Exercise inputs =
§ §

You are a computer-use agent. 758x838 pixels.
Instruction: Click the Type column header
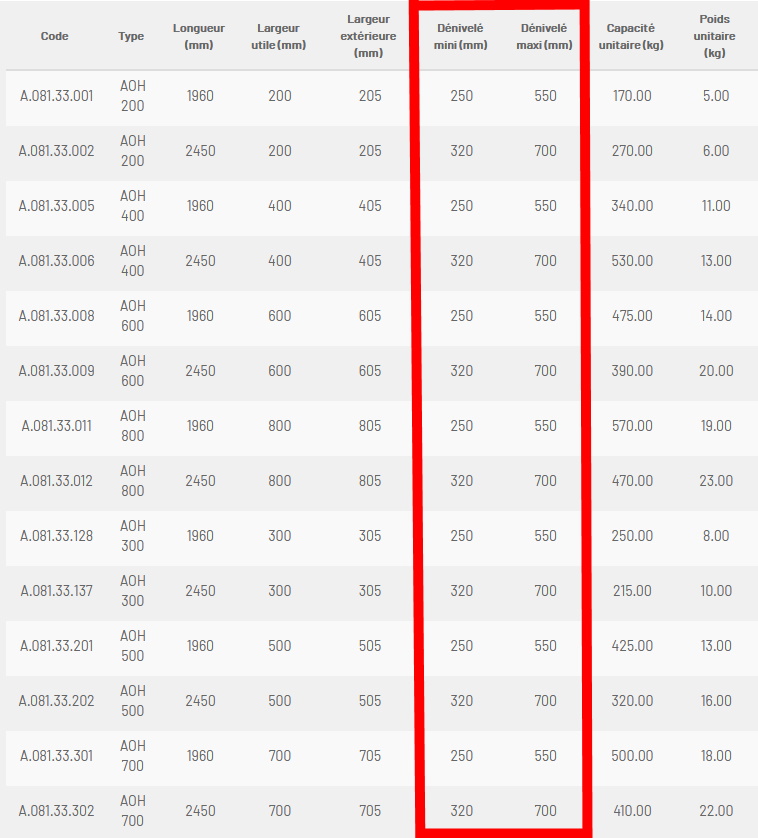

§ §

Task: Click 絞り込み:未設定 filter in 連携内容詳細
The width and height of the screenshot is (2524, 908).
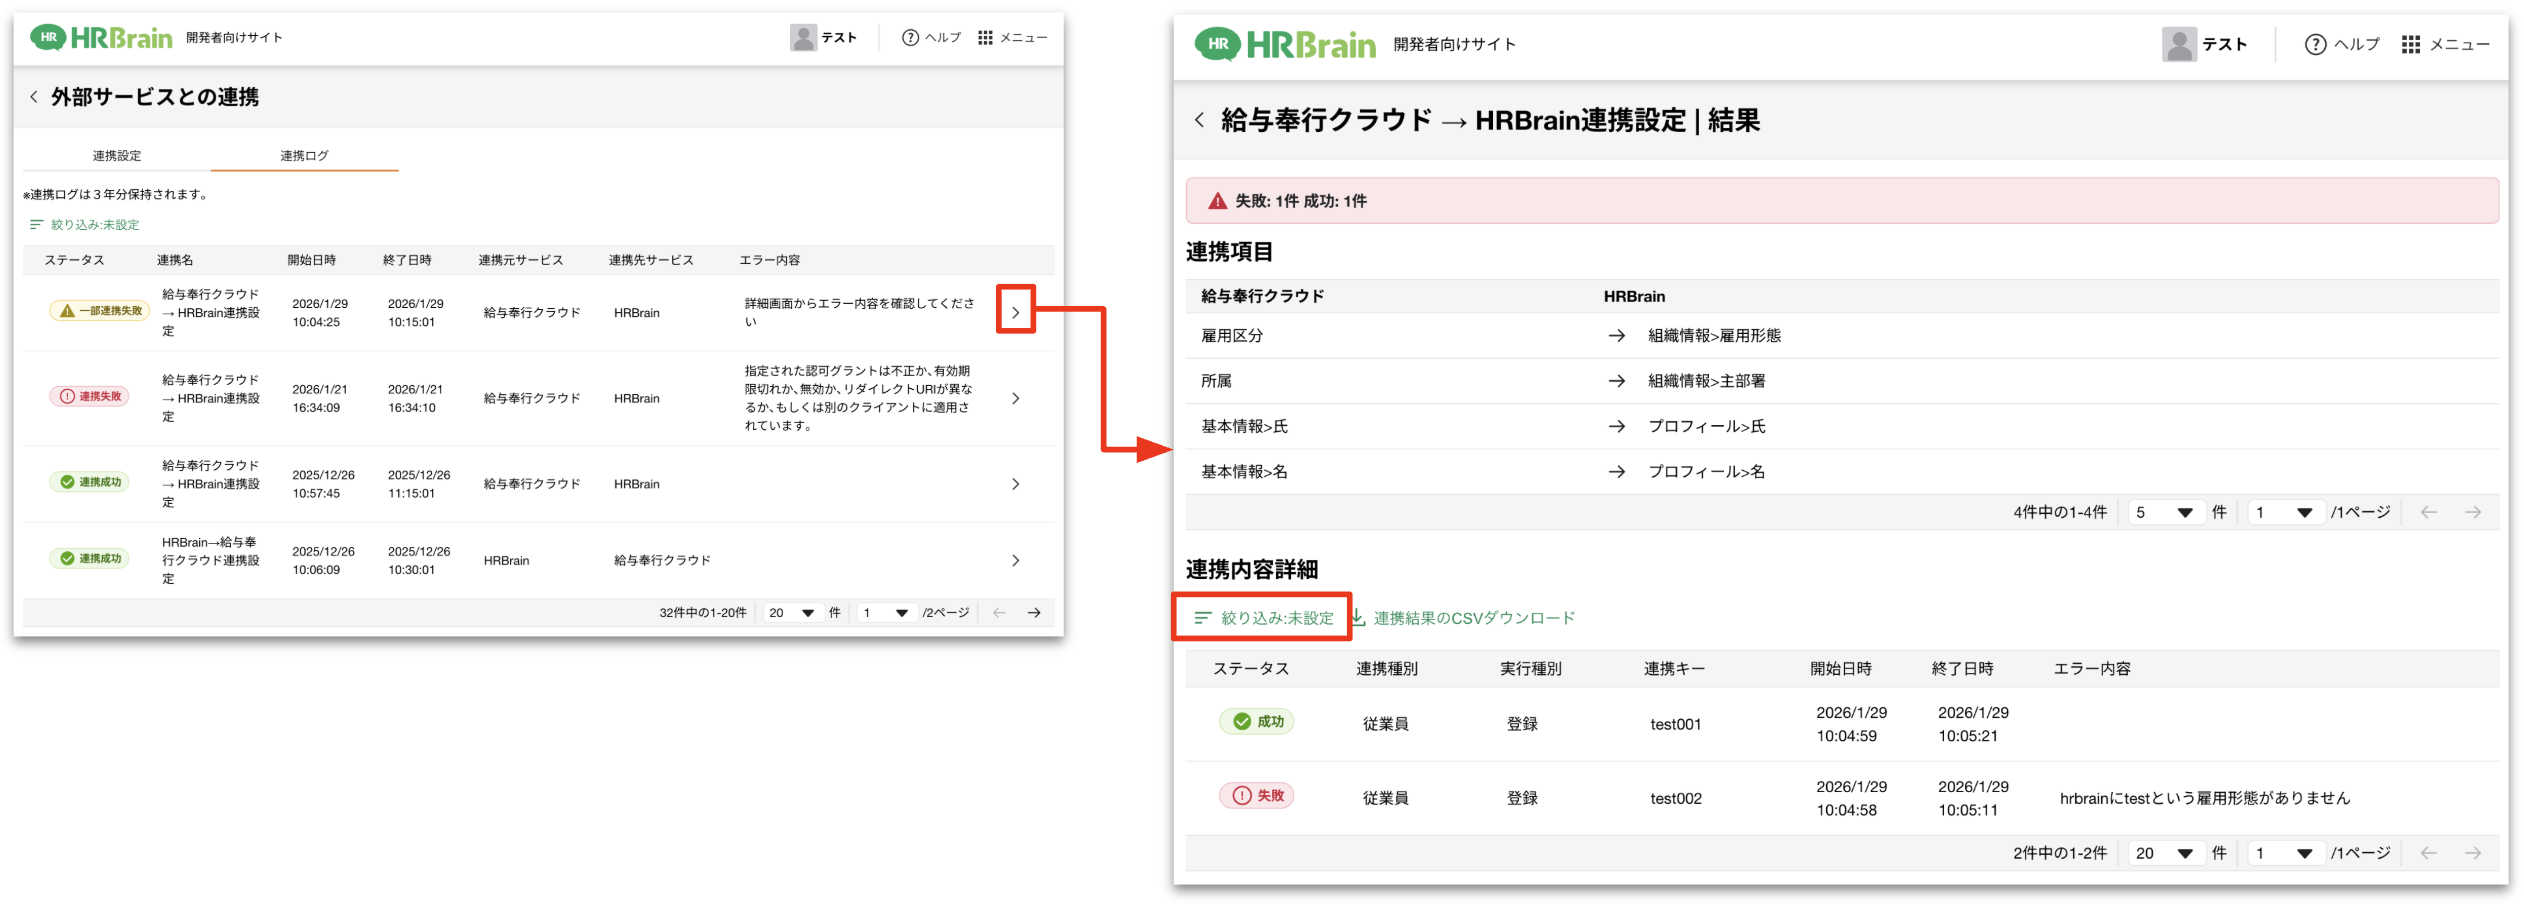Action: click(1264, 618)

§ §

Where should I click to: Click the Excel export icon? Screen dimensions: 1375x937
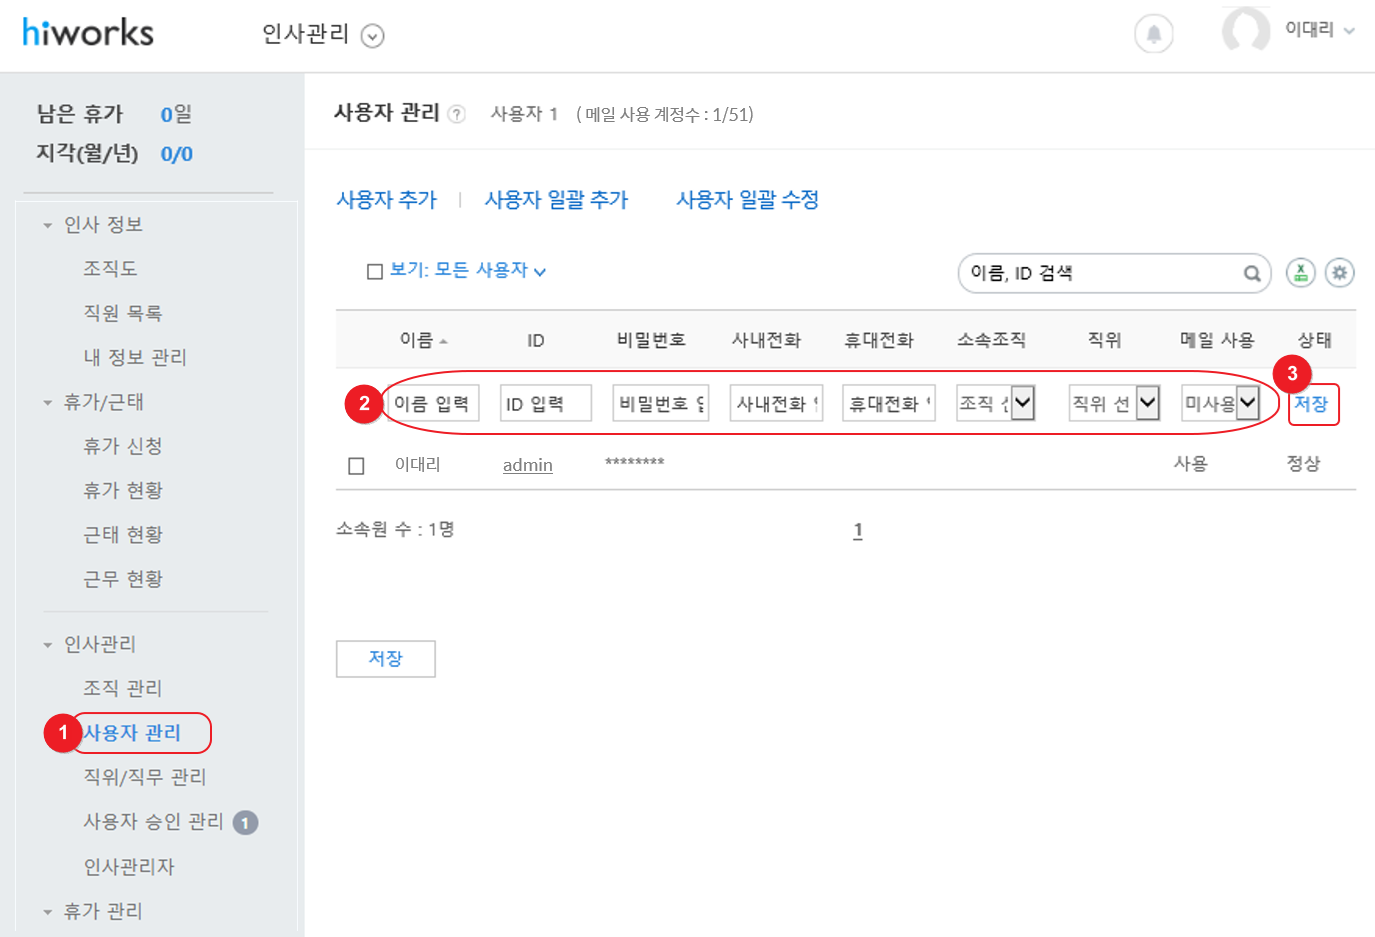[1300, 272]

§ §

Prompt =
Reproduce, character for character, only the lines of the preceding data that start at the line with "You are a computer-use agent. 758x838 pixels." and end at the line with "Instruction: Click the Type column header", both included.

Problem solution =
You are a computer-use agent. 758x838 pixels.
Instruction: Click the Type column header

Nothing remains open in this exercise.